Start of Supplied data

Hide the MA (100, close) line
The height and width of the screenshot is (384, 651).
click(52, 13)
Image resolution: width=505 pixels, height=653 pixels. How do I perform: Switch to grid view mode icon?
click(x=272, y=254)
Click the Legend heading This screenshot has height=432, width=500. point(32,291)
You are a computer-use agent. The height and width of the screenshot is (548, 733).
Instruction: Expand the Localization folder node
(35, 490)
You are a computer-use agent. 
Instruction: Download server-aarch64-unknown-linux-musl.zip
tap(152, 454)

End of Supplied data
Start of Supplied data

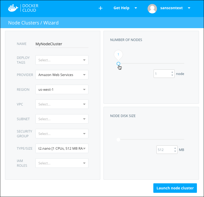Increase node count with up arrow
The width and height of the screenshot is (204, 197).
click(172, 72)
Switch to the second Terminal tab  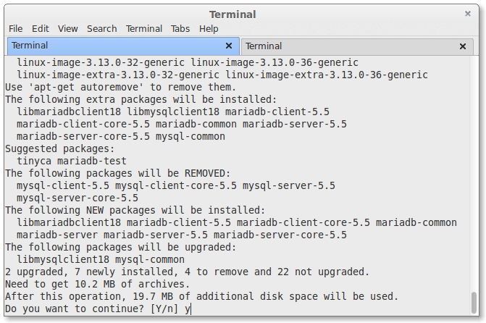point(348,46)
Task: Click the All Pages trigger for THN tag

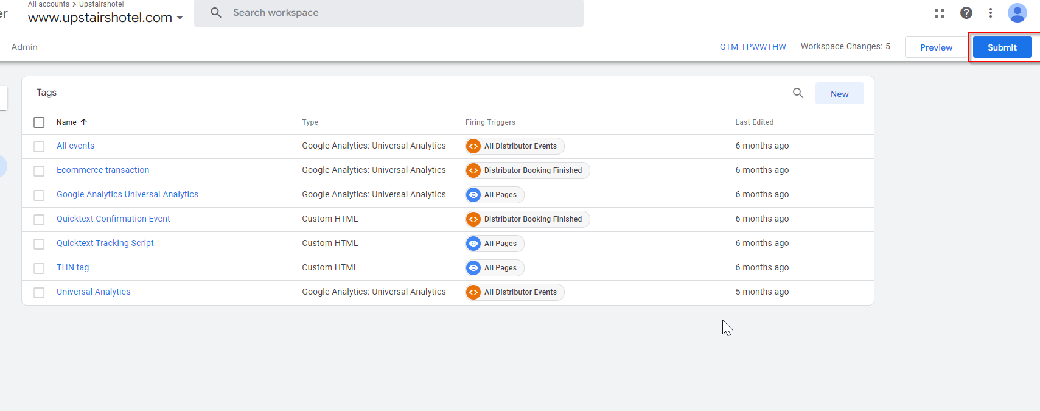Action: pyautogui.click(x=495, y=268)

End of Supplied data

# Aim of the exercise:
Copy out each line in the preceding records that contains "agent".

# Reply to the exercise:
You are a computer-use agent. The height and width of the screenshot is (548, 733).
You are a computer-use agent. 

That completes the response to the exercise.